### TASK DIRECTIONS
Once the line containing "Where should I click to: Select" is found in the material below, it and every line after it should be transcribed exactly, with pictures left out and nothing added.

§ §

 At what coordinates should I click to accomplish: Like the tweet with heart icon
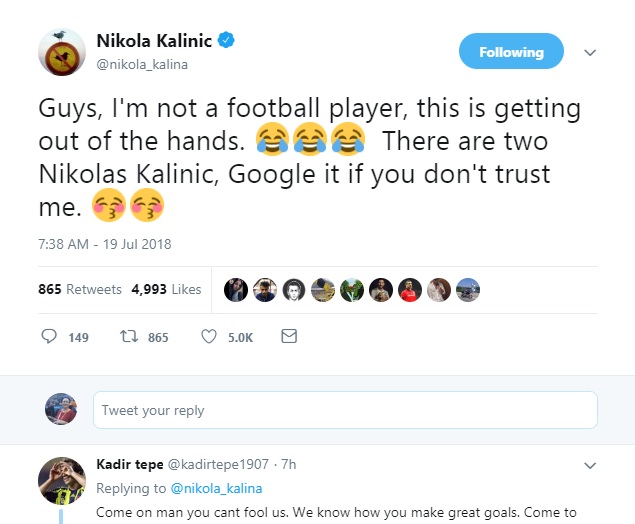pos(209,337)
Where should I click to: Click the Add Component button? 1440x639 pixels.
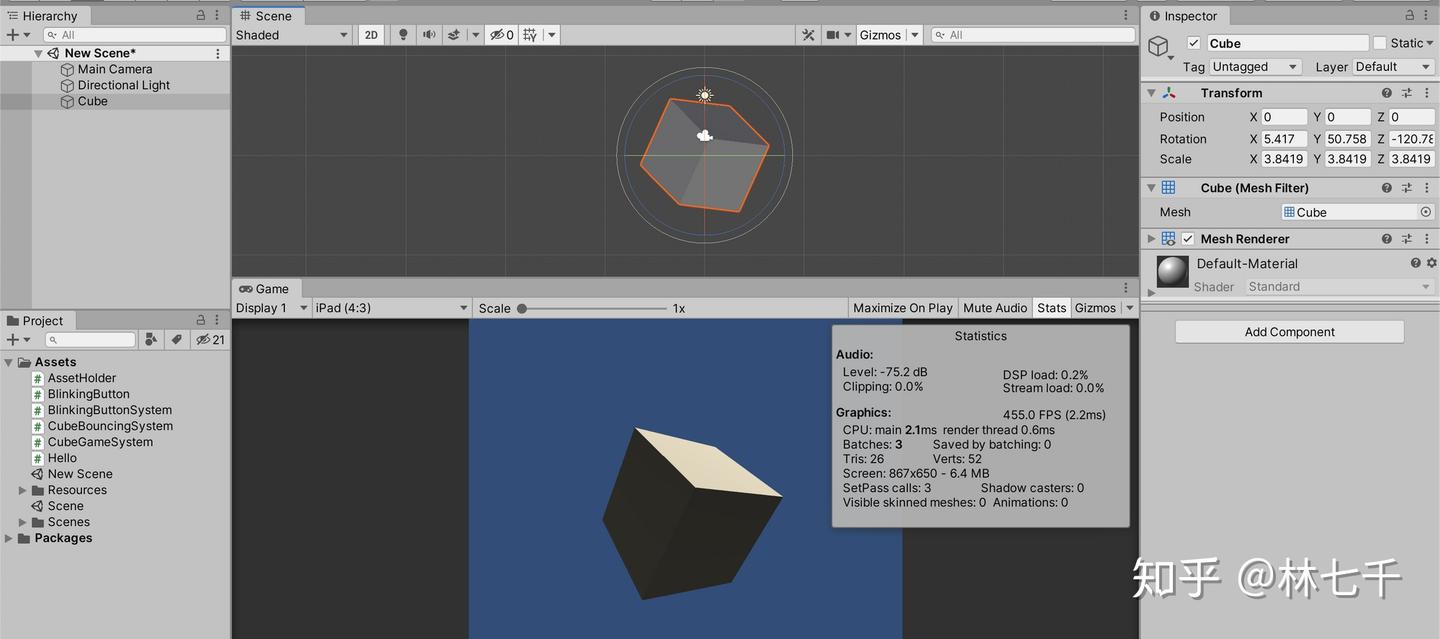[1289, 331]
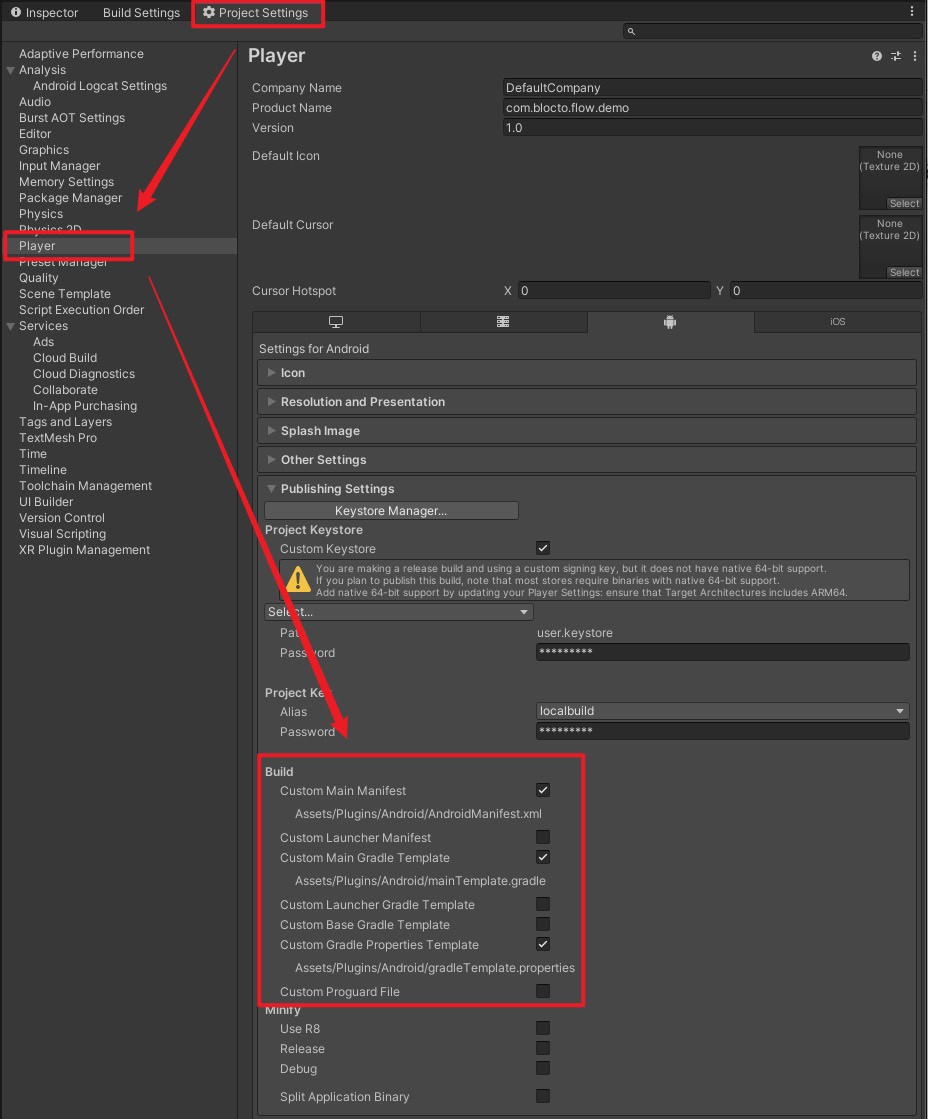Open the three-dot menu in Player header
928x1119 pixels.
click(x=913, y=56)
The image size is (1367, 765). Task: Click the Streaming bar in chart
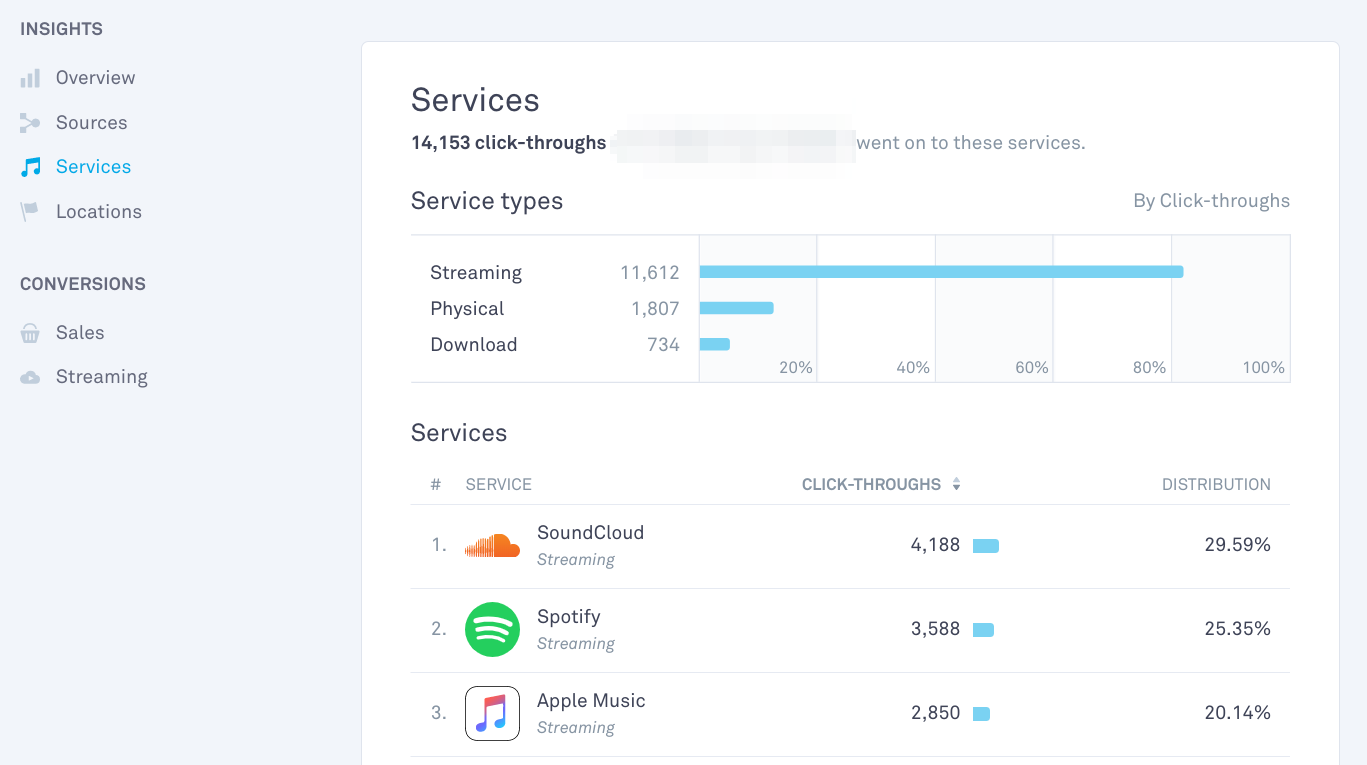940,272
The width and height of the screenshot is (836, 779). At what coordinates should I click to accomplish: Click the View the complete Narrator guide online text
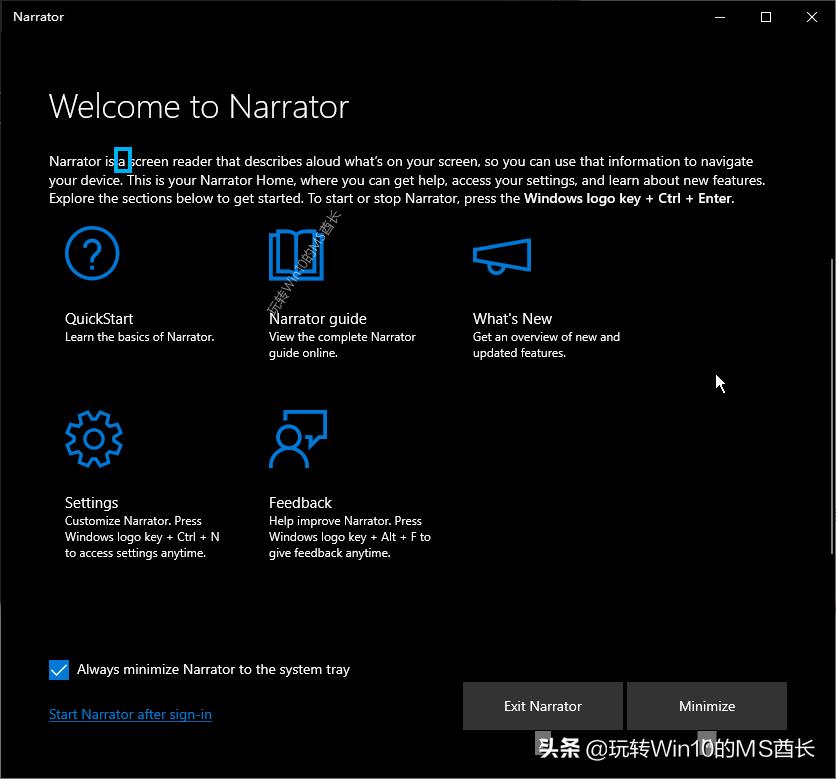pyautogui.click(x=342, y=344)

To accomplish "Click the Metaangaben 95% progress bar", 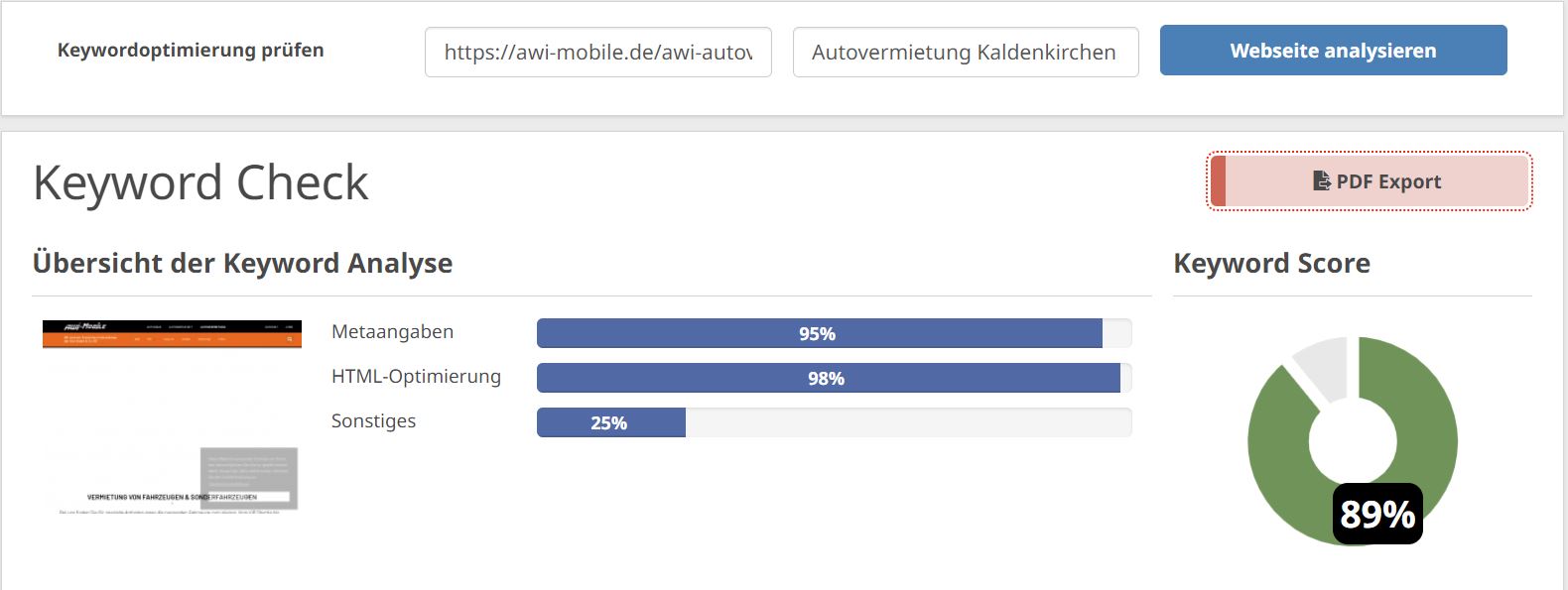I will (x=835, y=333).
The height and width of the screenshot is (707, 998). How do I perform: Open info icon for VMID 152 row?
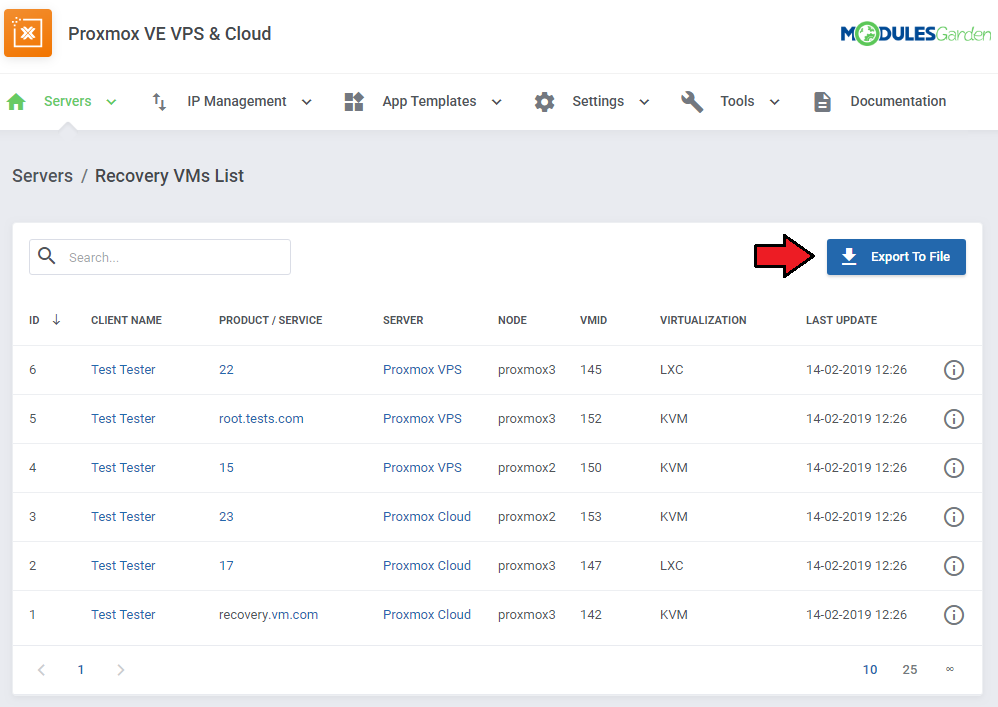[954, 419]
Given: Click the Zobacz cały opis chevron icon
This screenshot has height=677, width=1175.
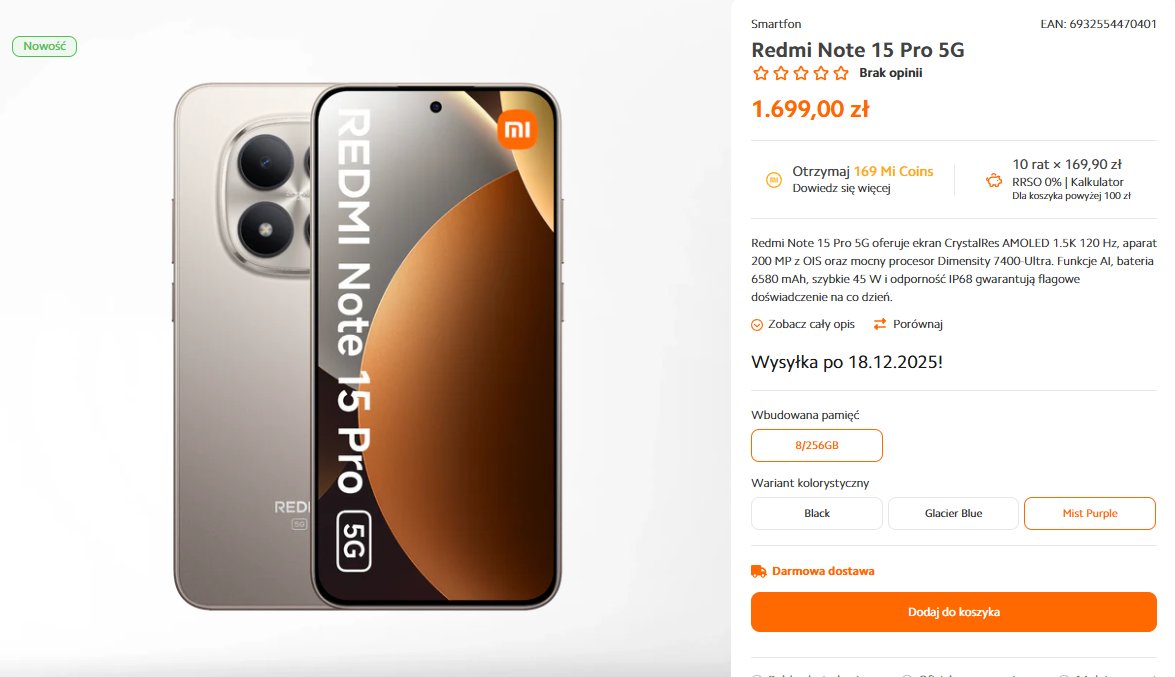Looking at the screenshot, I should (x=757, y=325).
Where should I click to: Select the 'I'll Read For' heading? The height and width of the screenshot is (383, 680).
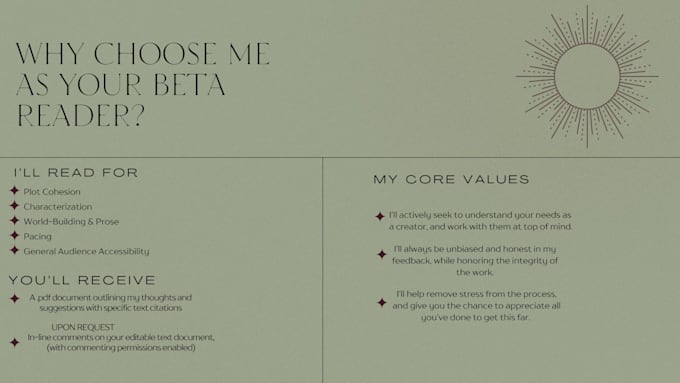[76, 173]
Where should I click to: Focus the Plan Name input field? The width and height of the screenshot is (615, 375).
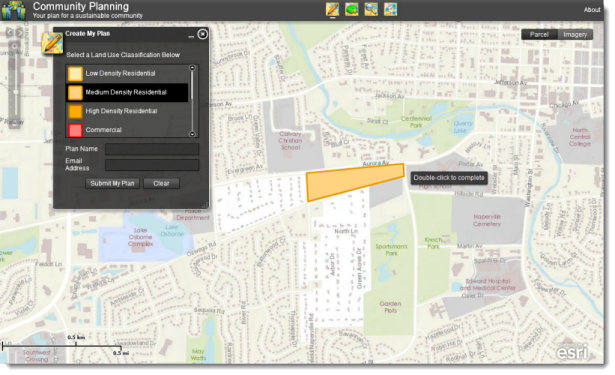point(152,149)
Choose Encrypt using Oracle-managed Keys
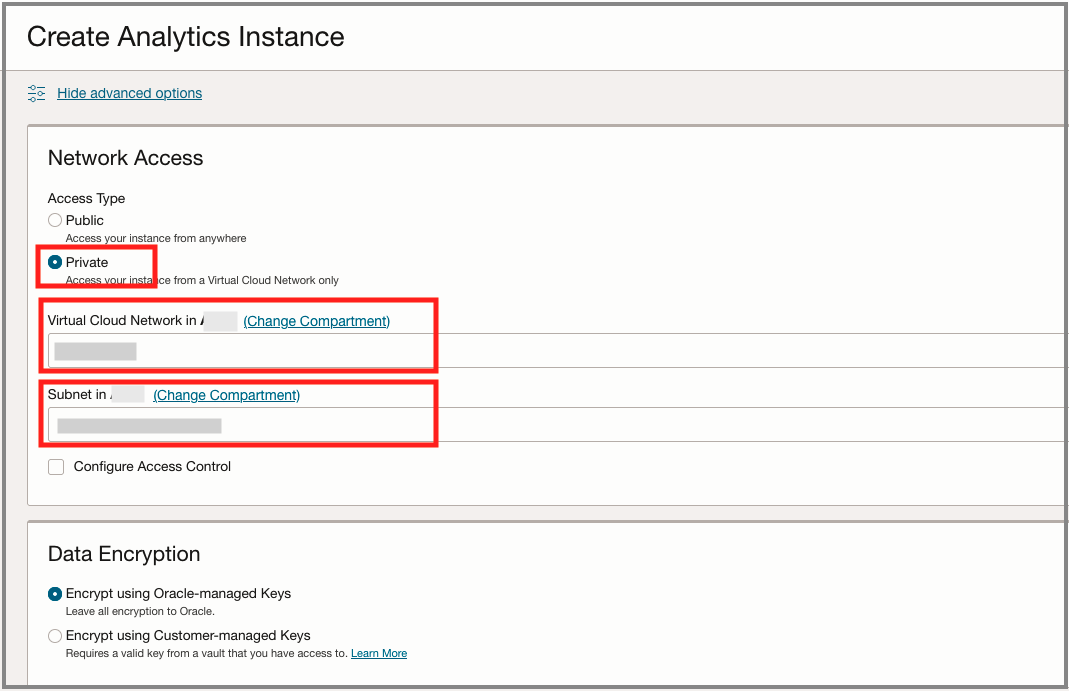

§ §

### WRITTEN ANSWER
Where should I click to: Select the 'I'll Read For' heading? The height and width of the screenshot is (383, 680).
[76, 173]
Where should I click to: Focus the Plan Name input field? The width and height of the screenshot is (615, 375).
point(152,149)
Choose Encrypt using Oracle-managed Keys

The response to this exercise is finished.